Recent studies have explored contrastive self-supervised learning in remote sensing. SeCo (Mañas et al., 2021) demonstrated that their pre-trained model outperformed Imagenet (Russakovsky et al., 2014) pre-trained models on several landcover classification benchmarks. Some studies have implemented multi-modal contrastive learning approaches in remote sensing images, aligning optical (Sentinel-2) with radar (Sentinel-1) images (Scheibenreif et al., 2022; Liu et al., 2022).

In the realm of time series tasks for remote sensing, limited work has been done on contrastive learning. The work from (Yuan et al., 2023) is one such study that focuses on developing pre-trained a model for crop classification using only the field parcel boundaries to identify similar pairs.
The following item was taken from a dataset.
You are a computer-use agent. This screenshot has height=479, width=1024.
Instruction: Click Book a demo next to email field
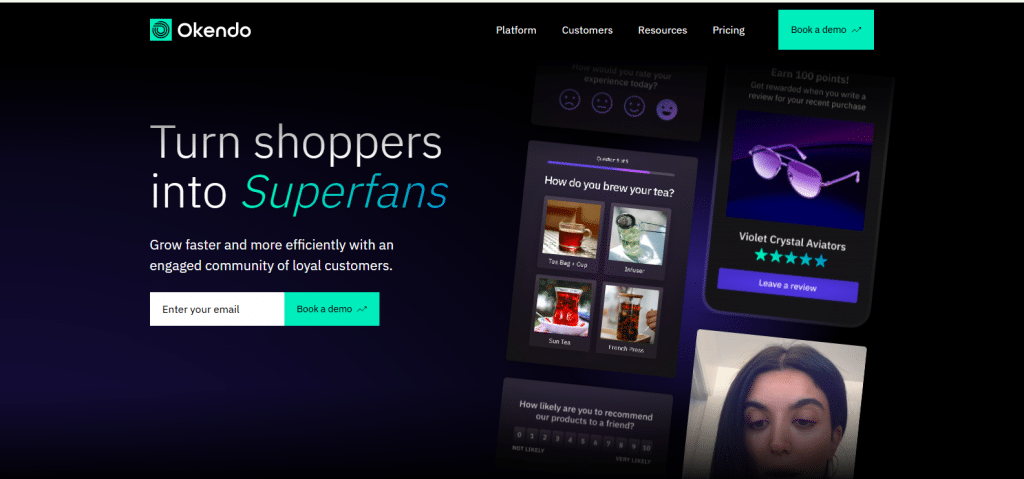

For tabular data in contrastive machine learning, there exist methods such as SCARF (Bahri et al., 2021), SAINT (Somepalli et al., 2021), and VIME (Yoon et al., 2020). SCARF uses random feature corruption techniques for augmentation. SAINT modifies Tabtransformer (Huang et al., 2020) to handle both categorical and continuous data, using Cutmix (Yun et al., 2019) and Mixup (Zhang et al., 2017) for augmentation. VIME is another self-supervised method for tabular data, using feature corruption and masking instead of contrastive learning.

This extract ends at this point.